Zora spinimana is a prowling spider of the family Miturgidae with a Palearctic distribution. It is the type species of the genus Zora.

==Description==
The females are 5-7.7 mm in length, the males 4.5–5 mm. The epigyne has a small groove and a larger spermatheca. The species is very similar to Zora silvestris but the brown lateral bands on the carapace are narrower than the yellow bands, whereas in Z. silvestris the brown lateral bands are wider than the yellowish bands. Z. spinimana is slightly larger than Z. silvestris and the overall yellow colour of Z. spinimana has a warmer hue.
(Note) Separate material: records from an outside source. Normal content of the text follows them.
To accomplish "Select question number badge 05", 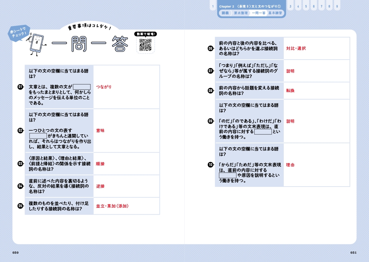I will click(x=21, y=206).
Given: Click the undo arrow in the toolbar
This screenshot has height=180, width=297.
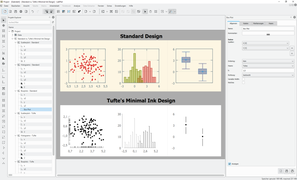Looking at the screenshot, I should pyautogui.click(x=32, y=12).
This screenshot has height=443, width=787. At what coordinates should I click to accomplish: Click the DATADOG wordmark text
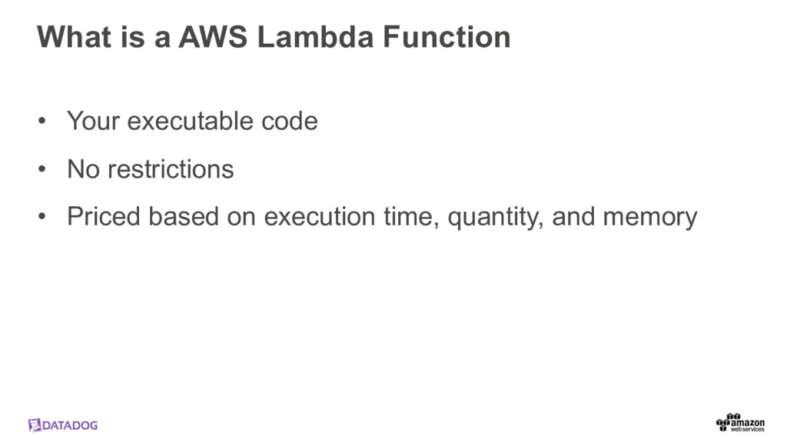(70, 426)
Z. spinimana has three pairs of ventral spines on metatarsus I and II, but Z. silvestris has only two.

==Biology==
The female is often found sitting on a white sheet of silk which she spins to protect her egg sac. Adults, of both sexes, may be recorded throughout the year, but mostly from late spring into the autumn, with two apparent peaks in early to mid-summer and the autumn.

==Habitat==
The species is often found in grassland, normally near the ground in grass roots and leaf litter but also under stones or other objects. It can also be found in other habitats such as heathland, open woodland and raised bogs.

==Distribution==
Zora spinimana has a Palearctic distribution. In Europe this is a common species in western and central Europe but in Great Britain it is commoner in the south and in eastern Scotland but it becomes more localised in northern England and western Scotland.